Ad introdurre i lavori in Cattolica, il professore Daniele Bruzzone, della facoltà di Scienze della formazione. che ha parlato del valore formativo dell’attività sportiva «non si diventa davvero adulti se non impariamo a sfidare i nostri limiti, se non impariamo a collaborare, se non sappiamo giocare insieme agli altri». Angelo Gardella, delegato provinciale FIGC, ha poi passato la parola a Fabrizio Ferron preparatore dei portieri U21, che si è rivolto al pubblico composto prevalentemente dai giovanissimi sportivi delle squadre di calcio della città: «Venire qui mi ricorda come ho iniziato, nella squadra di calcio del mio paese – ha detto– dove a noi ragazzini si insegnava a giocare, e ti divertivi a passare la palla e a non essere giudicato, perché la partita non la vince e non la perde il singolo giocatore. Questa è un’altra parte importante che, quando si cresce, si perde: purtroppo nel calcio che conta è sempre più facile trovare un colpevole, invece di risolvere le situazioni”. Anche Ferron ha insistito sulla gioia da provare mentre si gioca, che in lui è rimasta intatta anche quando ha avuto la fortuna più grande, «far diventare la mia passione il mio mestiere, un privilegio incredibile”. Un sogno realizzato con “impegno, fatica sana, e umiltà”.

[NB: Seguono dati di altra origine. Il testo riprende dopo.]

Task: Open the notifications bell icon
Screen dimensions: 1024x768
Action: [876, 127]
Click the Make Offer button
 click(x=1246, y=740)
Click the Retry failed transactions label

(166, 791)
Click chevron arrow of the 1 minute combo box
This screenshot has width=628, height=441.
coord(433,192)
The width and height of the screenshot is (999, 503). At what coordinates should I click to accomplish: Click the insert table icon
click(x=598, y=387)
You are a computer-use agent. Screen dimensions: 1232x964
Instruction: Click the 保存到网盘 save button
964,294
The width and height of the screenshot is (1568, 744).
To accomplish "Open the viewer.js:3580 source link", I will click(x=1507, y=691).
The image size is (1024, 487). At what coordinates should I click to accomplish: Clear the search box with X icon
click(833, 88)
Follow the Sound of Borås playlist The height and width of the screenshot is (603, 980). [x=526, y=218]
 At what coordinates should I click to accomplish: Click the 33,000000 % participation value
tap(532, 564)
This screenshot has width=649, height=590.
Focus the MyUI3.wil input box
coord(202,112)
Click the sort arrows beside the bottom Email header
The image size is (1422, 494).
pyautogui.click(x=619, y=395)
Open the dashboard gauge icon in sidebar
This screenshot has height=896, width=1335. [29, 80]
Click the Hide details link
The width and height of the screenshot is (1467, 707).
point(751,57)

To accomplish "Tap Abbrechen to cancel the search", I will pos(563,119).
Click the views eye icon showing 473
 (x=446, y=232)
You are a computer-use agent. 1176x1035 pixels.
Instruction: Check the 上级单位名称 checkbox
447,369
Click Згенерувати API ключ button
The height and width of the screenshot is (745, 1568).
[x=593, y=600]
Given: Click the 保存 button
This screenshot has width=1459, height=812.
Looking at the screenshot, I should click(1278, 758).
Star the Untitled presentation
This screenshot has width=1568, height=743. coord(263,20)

Simone Alberici, presidente Crer e vicepresidente del settore giovanile e scolastico nazionale, parte proprio dal valore formativo e aggregativo dell’attività sportiva, svolta anche a livello dilettantistico. «Ne abbiamo avuto prova lampante – ha detto – quando abbiamo dovuto farne a meno, durante il covid. In questa occasione è emersa l’importanza dello sport anche nella promozione della salute tra i giovani, come hanno dimostrato i dati raccolti sull’aumento dell’obesità infantile e giovanile».